Concernant la lutte contre l’évasion fiscale, en votant la loi en l’état actuel, les députés ont choisi de se contenter d’un reporting public « à trous », obligeant les entreprises à publier les informations concernant leurs activités et les impôts qu’elles payent, mais uniquement dans les pays où elles ont un nombre minimum de filiales. Un certain nombre d’organisations non gouvernementales ont réagi à cette destruction des principes qui avaient initialement prévalu : C.C.F.D.-Terre Solidaire, ONE, Oxfam France et ActionAid Peuples Solidaires. Elles déplorent que la France ait renoncé à devenir la championne européenne de la lutte contre l’évasion fiscale, soulignant le manque de cohérence entre les paroles et les actes de ce mandat politique. Par exemple, même si, dans le meilleur des cas à venir, le nombre minimum de filiales était fixé à 2, cela permettrait aux entreprises de ne pas divulguer les informations pour les pays où elles n’ont qu’une seule filiale. Dans le cas de Total, par exemple, 37 pays des 98 pays d’implantation du groupe seraient exclus du reporting !

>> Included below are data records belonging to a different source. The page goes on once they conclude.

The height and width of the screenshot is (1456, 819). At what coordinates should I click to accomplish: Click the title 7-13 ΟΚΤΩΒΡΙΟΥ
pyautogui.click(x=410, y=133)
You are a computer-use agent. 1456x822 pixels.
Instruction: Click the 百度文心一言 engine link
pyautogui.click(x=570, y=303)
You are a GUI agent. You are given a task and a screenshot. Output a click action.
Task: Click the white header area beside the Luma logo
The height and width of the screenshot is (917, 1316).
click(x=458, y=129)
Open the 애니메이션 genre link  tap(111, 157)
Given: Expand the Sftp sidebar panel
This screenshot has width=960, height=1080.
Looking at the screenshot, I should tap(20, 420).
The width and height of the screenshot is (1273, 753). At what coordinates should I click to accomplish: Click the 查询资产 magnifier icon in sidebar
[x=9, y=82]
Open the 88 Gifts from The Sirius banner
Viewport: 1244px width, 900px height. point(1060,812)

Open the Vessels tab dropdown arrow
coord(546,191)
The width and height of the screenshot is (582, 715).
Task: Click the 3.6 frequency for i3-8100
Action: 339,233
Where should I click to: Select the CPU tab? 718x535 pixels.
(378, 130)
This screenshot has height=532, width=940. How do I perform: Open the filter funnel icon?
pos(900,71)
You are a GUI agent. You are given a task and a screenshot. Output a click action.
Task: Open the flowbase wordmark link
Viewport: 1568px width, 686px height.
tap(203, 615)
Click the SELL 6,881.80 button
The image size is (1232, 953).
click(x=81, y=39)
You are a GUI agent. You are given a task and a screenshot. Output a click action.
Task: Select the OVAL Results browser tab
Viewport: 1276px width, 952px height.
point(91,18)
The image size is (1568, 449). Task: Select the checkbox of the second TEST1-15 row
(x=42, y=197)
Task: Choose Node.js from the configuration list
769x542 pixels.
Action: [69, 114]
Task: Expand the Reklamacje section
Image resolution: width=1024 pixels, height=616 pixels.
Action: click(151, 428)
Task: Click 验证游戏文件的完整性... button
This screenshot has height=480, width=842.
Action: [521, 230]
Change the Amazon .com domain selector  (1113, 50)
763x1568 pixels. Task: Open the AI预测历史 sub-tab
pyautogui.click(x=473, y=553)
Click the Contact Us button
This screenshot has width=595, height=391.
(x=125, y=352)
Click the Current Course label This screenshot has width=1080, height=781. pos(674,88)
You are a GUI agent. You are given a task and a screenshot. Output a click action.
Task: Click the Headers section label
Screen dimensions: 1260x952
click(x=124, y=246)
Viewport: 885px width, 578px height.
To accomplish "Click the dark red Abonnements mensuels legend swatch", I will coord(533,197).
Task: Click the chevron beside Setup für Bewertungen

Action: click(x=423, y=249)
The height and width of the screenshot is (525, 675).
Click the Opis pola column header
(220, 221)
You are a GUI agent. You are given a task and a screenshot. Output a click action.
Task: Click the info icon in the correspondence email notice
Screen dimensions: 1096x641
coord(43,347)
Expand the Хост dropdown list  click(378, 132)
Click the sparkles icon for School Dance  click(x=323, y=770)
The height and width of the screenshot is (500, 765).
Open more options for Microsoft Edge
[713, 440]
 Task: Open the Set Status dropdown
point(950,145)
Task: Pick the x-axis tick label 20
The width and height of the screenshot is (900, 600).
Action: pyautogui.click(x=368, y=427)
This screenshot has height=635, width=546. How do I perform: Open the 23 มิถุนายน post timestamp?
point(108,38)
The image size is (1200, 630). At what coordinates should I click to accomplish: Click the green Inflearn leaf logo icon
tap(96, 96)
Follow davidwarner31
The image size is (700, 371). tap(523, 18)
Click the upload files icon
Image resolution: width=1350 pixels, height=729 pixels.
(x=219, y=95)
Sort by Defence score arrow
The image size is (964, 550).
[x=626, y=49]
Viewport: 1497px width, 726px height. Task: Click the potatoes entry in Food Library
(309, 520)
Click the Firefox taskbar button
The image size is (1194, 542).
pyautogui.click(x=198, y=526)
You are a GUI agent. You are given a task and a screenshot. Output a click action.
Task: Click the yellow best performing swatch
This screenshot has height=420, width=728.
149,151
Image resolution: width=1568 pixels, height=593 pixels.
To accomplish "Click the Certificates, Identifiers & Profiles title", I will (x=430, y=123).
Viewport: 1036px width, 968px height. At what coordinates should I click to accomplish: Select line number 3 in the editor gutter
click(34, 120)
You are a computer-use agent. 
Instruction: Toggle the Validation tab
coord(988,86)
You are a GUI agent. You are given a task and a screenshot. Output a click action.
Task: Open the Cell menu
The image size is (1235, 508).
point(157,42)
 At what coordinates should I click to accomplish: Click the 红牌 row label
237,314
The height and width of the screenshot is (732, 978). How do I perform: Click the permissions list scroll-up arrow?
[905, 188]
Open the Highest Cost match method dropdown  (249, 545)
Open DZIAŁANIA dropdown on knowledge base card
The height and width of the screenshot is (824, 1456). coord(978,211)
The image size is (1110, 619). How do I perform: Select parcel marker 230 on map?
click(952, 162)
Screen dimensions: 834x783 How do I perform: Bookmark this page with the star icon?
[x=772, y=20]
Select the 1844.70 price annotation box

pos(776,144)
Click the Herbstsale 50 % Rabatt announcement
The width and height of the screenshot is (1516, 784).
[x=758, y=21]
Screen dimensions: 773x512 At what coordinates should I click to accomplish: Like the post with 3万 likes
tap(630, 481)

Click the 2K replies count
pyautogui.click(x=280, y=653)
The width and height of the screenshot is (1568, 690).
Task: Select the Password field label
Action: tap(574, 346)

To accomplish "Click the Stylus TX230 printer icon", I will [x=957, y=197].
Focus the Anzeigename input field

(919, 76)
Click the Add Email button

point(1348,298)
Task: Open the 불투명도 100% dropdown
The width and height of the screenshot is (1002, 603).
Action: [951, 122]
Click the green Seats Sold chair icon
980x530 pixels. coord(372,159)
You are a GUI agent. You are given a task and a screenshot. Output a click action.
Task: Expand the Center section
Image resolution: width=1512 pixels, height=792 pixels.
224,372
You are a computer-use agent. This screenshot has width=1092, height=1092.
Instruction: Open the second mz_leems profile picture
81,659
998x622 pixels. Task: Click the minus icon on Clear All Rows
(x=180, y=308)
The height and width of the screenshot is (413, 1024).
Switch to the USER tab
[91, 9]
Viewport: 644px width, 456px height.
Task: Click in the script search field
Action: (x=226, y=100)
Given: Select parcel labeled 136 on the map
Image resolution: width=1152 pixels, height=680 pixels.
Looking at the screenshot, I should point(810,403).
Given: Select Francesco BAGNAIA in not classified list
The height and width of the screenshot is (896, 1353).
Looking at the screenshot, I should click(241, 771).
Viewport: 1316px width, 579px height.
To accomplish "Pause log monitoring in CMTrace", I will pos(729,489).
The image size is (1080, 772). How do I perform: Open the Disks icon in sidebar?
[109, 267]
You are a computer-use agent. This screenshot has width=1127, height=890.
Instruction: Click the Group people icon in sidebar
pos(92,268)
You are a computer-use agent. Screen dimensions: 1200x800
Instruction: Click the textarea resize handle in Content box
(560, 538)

Et les quatre O.N.G. d’ajouter : « Les récents scandales l’ont pourtant amplement démontré : il suffit d’une seule filiale dans un seul paradis fiscal pour faire de l’évasion fiscale. En excluant un nombre très important de pays de l’obligation de reporting des multinationales, il subsistera toujours de nombreuses « zones d’ombre » où elles pourront continuer à cacher leurs bénéfices non imposé, et ce, en toute légalité. Pire encore, il sera toujours impossible de savoir si les entreprises qui ont souvent moins de deux filiales dans les pays en développement, y paient leur juste part d’impôts. Les grands perdants de cette mesure sont donc une nouvelle fois les pays les plus pauvres, dont le manque à gagner à cause des pratiques d’évasion fiscale des multinationales chaque année est estimé à au moins 180 millions de dollars ! Seule une photographie complète des activités et des impôts payés par les entreprises dans l’ensemble des territoires où elles sont implantées pourra permettre de repérer les transferts artificiels de bénéfices et de savoir si elles paient leur juste part d’impôts. Cette transparence en demi-teinte est donc loin d’être suffisante pour mettre fin aux pratiques frauduleuses des entreprises, et pour gagner la confiance des citoyens sur ces problèmes !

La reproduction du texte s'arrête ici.